This is part of a series: "Tax Justice Through a Feminist Lens". The series builds on my previous articles, "Do You Pay Your Taxes?" and "Taxation and the Redistribution of Power". Those articles asked honest questions. Where does our money go? Why does the system feel rigged? Why do women bear the heaviest burden? Who decides what you pay? Who holds the power to design tax systems?

 

This series provides the answers, one layer at a time. Each piece examines a different dimension of tax justice through a feminist political economy lens. Together, they reveal the architecture of a system designed by the powerful, for the powerful. And they show what it takes to change it. Some examples reappear across pieces. This is deliberate. Certain mechanisms—presumptive tax, the taxation of necessities, the unpaid care economy—are so foundational that they deserve to be seen from multiple angles. Each time we return to them, we see another layer of how they operate.

 

From a feminist political economy perspective, tax systems are embedded in patriarchal and neoliberal economic structures. They were designed in worlds where men were breadwinners, women were dependents, formal employment was the norm, and unpaid care work was invisible. Those assumptions are baked into the rules, the rates, the exemptions, and the enforcement.

■ **DATA LISTING**:
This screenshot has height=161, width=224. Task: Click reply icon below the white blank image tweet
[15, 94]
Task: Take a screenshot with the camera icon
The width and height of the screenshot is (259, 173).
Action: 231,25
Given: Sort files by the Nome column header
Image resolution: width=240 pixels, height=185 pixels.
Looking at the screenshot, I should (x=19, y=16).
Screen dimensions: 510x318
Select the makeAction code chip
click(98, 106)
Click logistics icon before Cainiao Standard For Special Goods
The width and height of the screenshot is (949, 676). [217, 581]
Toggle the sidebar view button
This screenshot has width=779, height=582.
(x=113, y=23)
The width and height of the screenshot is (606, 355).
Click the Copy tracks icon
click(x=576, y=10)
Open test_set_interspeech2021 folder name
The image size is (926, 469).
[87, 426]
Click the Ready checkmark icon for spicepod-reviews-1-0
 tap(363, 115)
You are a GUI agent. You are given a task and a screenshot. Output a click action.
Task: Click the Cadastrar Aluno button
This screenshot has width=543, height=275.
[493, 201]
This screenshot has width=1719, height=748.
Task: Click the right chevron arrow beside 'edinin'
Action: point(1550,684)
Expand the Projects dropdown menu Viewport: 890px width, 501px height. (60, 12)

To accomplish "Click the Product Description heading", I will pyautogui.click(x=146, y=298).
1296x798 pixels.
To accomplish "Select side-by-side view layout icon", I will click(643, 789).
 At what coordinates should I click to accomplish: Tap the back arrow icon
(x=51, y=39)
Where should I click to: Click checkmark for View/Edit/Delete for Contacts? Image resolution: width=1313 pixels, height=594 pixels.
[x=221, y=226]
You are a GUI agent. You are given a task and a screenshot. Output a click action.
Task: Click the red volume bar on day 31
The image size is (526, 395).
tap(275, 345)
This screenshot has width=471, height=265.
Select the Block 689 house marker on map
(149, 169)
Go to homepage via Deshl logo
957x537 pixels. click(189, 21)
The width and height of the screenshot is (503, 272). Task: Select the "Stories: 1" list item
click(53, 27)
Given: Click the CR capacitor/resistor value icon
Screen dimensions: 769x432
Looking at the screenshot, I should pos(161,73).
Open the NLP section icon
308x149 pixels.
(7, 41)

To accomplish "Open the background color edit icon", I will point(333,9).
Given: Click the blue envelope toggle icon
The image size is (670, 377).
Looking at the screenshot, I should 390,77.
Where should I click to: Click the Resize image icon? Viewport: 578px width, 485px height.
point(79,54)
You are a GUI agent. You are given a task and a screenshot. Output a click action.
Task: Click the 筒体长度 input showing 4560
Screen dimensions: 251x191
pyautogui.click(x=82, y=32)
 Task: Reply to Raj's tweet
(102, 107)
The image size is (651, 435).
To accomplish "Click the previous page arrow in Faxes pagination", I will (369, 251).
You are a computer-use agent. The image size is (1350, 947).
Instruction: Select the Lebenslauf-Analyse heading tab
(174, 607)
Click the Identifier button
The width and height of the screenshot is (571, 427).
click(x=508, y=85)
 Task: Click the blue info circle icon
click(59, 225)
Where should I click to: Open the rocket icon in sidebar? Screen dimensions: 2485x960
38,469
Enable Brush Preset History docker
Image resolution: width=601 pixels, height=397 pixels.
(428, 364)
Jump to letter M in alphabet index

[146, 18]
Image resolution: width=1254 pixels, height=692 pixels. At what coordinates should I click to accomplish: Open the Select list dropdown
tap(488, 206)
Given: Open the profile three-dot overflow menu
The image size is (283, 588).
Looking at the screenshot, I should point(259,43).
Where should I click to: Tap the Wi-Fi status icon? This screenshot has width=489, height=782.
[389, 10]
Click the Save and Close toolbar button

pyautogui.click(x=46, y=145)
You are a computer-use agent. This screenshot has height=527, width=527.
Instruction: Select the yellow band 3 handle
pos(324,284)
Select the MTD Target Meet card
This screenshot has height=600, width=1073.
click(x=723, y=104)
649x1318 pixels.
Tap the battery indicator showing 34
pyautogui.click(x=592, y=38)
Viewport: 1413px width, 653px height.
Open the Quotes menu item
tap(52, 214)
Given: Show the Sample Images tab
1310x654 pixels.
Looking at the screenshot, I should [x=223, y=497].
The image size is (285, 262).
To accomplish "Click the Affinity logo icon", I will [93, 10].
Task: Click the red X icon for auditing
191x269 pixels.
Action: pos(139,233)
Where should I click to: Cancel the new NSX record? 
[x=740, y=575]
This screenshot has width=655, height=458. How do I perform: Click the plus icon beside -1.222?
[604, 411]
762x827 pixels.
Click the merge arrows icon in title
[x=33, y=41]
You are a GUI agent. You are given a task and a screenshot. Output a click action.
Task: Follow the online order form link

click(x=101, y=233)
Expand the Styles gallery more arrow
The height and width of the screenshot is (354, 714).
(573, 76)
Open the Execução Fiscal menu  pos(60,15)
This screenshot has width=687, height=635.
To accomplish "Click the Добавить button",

■ **WHAT YOU WILL DO**:
1. In the tax justice passage, copy the text starting with "From a feminist" and going on through "and the enforcement.", and swap "breadwinners" for "sole earners".
2. Answer these questions using the tax justice passage:
(a) What are the titles of the two earlier articles on which the series builds?
(b) Which three mechanisms does the passage call foundational?
(c) In the worlds where tax systems were designed, what kind of employment was the norm?
3. Write what comes next in the tax justice passage, beginning after its final sentence.
The records are separate material and are not connected to the tax justice passage.

■ **REPLIES**:
1.
From a feminist political economy perspective, tax systems are embedded in patriarchal and neoliberal economic structures. They were designed in worlds where men were sole earners, women were dependents, formal employment was the norm, and unpaid care work was invisible. Those assumptions are baked into the rules, the rates, the exemptions, and the enforcement.

2.
(a) "Do You Pay Your Taxes?" and "Taxation and the Redistribution of Power"
(b) Presumptive tax, the taxation of necessities, and the unpaid care economy
(c) Formal employment

3.
 

Your labour is not worth it

Joint taxation provides a clear example. Some countries require married couples to file together. The tax rate applies to combined income. This creates a disincentive for the lower-earning spouse to work, because their income pushes the household into a higher bracket. The lower-earning spouse is usually the woman. The tax system tells her: your labour is not worth it.

 

Tax allowances and deductions tell a similar story. Many systems offer benefits for dependents, but the benefit defaults to the husband. He is head of household, primary taxpayer, the one who supports others. The woman, even if she earns, is secondary. Her contribution is supplementary, not foundational.

 

What the tax system does not see

Informal work dominates women's economic lives across Africa. They trade in markets, run small shops, offer services from their homes. Tax systems designed for formal employment struggle to reach them. When they do, it is often through presumptive taxes that are blunt instruments.

 

In the previous article, we met Amina, the produce trader in an upscale neighbourhood. She rose before dawn, travelled poor roads, paid for transport and storage and assistants. Her goods spoiled. Her margins were thin. She paid the same presumptive tax as the electronics dealer with minimal costs and fat profits. Same turnover, same tax, three times more of her actual income.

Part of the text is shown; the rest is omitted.